Index Customization

This topic describes how to use the custom index file to customize the index. Each NetWitness NextGen service is installed with a default index configuration that is intended to cover the index needs for most users of the product. However, it is possible to index new meta keys in order to use the index with custom content that generated custom meta.

Index Configuration File Locations

The index customization is accomplished by making changes to the custom index file. The location of this file is /etc/netwitness/ng/index-<servicename>-custom.xml , where <servicename> corresponds to the name of the product that you are customizing. For example, the Concentrator custom index file is /etc/netwitness/ng/index-concentrator-custom.xml.

Concentrator products also include a file that describes the default index configuration: /etc/netwitness/ng/index-concentrator.xml . This file is useful as a template to show how the custom index file is formatted.

If you make customizations to the index in the custom index file, those customizations override any conflict with the default index configuration.

You can make changes to the custom index file while the service is running. When the service receives an index save command, the changes to the custom index file are read and applied to the index.

Changes to the index can only be applied to new incoming data. Data cannot be retroactively reindexed with a new custom index configuration, except by Rebuilding the Index .

Index configuration entries

The custom index file is an XML document. The root element of this document is the language element, and inside there are elements for each meta key to describe each custom index. Each element of the custom index configuration looks like this:

				
<key name="did" description="Decoder Source" level="IndexValues" format="Text" valueMax="100"  />				
			

Definitions for each attribute in this element:

Attribute Description
name The name of the meta key that will be indexed
description A human-readable description for the meta type
level The type of index that will be created for this meta key
valueMax The maximum unique values that will be stored for this key per slice
format The format of the data held by all meta items with this meta key name
bucket Enable size bucketing
ngrams Enable ngram generation
threshold Threshold for approximate value merging on ngram indexes
defaultAction Default Navigate view action for this key: Open, Closed, Auto, Hidden

The next few sections examine these parameters in greater detail.

Meta names

The meta name used by the index refers to the meta key name present within every meta item in the meta database. These meta names are generated by the Decoders when parsing. Parsers can choose to generate meta with any meta key name. Therefore, the custom index allows you to choose which of the meta items generated by the Decoder are indexed.
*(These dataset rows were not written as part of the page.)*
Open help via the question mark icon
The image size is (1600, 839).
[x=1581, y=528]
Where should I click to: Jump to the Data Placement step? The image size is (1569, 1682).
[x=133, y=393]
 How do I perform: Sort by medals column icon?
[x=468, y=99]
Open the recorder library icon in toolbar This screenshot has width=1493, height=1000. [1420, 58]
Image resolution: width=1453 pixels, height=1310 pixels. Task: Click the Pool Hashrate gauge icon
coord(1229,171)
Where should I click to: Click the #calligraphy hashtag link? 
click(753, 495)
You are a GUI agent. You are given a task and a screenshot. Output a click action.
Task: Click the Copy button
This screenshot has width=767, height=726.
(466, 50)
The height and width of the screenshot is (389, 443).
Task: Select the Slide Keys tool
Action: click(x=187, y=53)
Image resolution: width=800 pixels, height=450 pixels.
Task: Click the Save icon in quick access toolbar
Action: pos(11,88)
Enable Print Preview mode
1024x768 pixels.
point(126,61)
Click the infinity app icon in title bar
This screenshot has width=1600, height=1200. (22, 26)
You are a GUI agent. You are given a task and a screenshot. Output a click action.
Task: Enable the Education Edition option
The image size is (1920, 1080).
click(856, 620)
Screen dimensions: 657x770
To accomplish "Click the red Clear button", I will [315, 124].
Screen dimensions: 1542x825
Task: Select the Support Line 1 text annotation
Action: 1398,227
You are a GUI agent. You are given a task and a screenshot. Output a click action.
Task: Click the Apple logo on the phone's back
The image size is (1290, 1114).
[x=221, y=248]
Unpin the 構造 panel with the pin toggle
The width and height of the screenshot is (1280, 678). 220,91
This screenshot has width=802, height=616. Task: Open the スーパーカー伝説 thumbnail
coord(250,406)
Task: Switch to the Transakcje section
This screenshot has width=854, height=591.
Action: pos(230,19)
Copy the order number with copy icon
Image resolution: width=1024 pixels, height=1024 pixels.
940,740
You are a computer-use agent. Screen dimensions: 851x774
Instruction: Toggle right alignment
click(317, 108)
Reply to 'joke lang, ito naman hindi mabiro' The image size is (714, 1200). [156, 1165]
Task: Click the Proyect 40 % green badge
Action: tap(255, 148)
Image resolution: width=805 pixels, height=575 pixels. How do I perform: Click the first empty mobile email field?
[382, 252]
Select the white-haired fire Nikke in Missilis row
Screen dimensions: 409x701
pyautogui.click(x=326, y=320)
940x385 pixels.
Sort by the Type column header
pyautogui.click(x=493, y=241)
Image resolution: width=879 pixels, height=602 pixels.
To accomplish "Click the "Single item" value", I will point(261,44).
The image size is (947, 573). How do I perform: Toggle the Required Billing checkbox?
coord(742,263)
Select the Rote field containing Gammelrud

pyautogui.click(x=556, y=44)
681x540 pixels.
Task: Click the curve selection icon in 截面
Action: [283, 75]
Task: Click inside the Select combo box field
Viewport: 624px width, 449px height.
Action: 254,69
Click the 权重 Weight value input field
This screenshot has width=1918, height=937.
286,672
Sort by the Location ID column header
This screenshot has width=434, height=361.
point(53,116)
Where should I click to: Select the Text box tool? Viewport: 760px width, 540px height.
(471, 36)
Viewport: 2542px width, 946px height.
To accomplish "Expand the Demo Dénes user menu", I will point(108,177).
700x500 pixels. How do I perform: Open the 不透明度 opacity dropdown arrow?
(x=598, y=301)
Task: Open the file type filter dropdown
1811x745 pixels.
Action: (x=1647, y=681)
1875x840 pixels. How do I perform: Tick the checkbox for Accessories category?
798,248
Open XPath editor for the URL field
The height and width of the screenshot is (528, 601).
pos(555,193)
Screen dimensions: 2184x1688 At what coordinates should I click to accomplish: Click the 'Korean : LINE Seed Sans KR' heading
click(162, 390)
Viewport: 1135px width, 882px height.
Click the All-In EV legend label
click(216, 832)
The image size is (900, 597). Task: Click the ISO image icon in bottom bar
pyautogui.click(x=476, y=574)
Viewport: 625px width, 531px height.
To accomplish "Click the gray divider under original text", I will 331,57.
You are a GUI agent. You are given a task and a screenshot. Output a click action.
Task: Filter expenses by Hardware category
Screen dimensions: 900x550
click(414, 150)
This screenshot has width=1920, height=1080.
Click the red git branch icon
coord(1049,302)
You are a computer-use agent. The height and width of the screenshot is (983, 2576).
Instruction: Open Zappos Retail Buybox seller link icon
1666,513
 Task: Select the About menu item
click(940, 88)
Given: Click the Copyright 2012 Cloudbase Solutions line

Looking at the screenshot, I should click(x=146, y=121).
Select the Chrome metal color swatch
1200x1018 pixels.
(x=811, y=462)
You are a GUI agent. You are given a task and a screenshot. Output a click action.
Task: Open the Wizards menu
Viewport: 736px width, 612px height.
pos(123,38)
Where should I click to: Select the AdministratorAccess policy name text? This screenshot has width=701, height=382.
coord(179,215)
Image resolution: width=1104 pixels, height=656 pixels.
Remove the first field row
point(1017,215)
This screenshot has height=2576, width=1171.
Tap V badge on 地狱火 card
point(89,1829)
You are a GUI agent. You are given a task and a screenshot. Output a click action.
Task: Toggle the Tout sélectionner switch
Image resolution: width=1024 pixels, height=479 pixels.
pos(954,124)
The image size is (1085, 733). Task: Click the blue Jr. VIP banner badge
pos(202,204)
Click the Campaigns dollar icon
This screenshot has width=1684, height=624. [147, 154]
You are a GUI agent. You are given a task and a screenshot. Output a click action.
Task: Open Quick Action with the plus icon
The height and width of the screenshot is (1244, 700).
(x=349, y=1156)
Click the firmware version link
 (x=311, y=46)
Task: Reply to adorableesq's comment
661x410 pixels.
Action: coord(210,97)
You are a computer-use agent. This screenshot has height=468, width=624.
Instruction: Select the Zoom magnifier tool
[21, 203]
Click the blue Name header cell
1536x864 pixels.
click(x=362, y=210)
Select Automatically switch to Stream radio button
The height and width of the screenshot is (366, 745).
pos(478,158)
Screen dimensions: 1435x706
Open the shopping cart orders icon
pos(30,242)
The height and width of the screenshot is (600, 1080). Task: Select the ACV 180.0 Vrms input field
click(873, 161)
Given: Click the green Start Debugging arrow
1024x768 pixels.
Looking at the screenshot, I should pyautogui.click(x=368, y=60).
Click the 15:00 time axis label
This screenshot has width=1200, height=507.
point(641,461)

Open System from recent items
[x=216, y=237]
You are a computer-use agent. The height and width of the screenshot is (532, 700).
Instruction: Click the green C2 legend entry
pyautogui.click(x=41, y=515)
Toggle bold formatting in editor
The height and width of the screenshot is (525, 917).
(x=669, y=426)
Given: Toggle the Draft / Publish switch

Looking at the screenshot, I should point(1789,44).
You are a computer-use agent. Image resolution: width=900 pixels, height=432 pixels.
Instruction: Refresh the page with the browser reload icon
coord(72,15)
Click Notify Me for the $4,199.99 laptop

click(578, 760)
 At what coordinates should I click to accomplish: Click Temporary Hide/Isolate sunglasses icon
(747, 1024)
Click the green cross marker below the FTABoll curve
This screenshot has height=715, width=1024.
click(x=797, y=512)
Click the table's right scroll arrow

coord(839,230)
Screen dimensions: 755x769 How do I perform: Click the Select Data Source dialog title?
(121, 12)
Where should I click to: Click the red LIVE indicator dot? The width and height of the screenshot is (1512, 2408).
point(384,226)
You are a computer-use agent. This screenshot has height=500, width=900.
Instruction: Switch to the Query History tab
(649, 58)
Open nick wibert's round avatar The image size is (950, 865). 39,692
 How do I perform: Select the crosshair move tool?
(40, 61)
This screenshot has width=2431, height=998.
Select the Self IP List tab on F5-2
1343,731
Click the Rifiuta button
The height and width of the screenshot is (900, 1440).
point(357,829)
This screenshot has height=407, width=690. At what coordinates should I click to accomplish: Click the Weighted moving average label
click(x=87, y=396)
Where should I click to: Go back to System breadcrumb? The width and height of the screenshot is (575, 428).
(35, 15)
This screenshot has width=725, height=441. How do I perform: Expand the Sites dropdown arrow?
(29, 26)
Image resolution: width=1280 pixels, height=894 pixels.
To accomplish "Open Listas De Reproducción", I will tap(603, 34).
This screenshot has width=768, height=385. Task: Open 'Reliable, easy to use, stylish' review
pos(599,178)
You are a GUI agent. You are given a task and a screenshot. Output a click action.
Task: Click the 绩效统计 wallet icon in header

Meta key names can be 16 characters long, and contain only letters or the '.' character.

Data Types

When the Decoder generates meta items, it assigns a data type. Each parser can choose the data type of the meta it generates. However, there are recommended and standard data types for each of the default meta keys. For example, ip.src and ip.dst are stored as the IPv4 meta type, and alias.host is stored as the Text meta type. Each parser must agree on the data format for each meta key generated by the Decoder.

When adding a custom index to the Concentrator, the data type of the custom index must match the format of the data generated by the Decoder. If the types do not match, the Concentrator attempts to convert the meta generated into the type specified for the custom index. However, these conversions sometimes fail, and the resulting index can produce undefined results.

Likewise, when many Decoders and Concentrators work together as part of a NetWitness installation, they must all agree on the types for each meta key. Conflicts of meta types between NetWitness NextGen services can lead to undefined behavior.

The following table shows the metadata types supported by the NetWitness NextGen services.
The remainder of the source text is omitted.